**RECORD LIST**

----------

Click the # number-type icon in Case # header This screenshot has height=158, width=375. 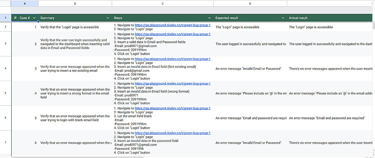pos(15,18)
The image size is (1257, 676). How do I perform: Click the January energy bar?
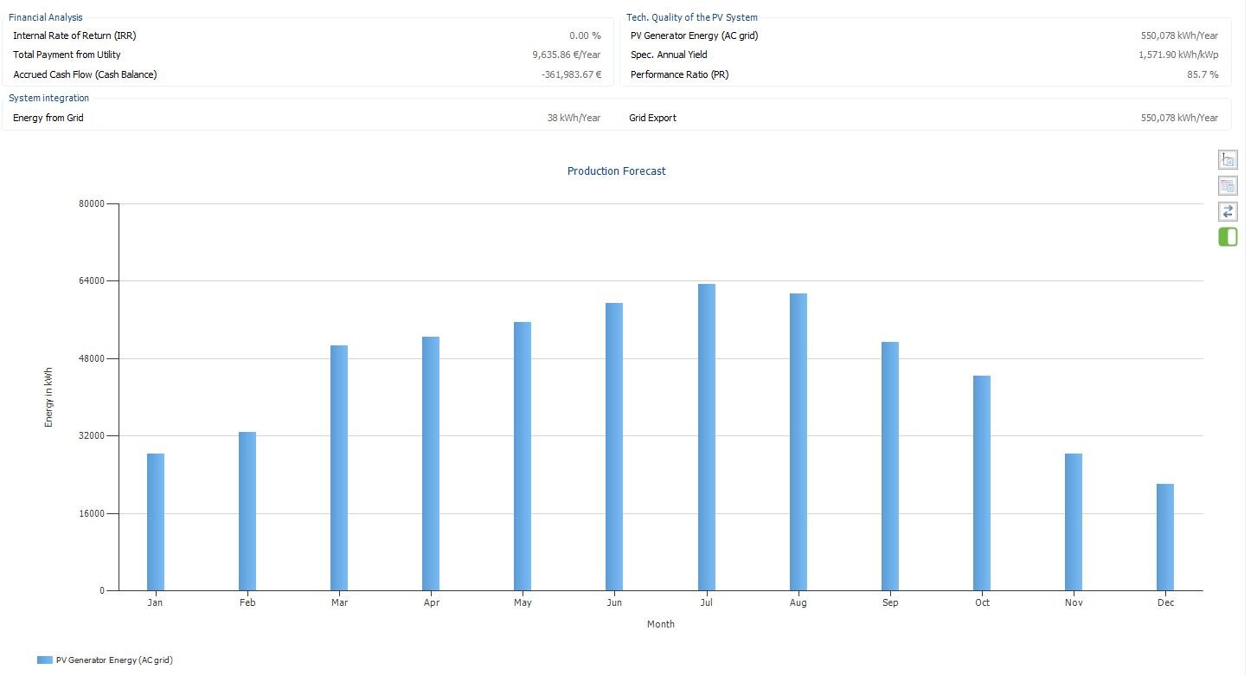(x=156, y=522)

----------

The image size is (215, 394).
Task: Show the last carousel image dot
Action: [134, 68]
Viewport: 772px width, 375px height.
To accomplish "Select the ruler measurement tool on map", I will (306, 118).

----------

**STATED TASK**
Copy out the part of the listing that opens with the line containing "Viewport: 772px width, 375px height." and closes with the line containing "will (306, 118).", keeping every character unchanged.

**RESULT OF THIS EXERCISE**
Viewport: 772px width, 375px height.
To accomplish "Select the ruler measurement tool on map", I will (306, 118).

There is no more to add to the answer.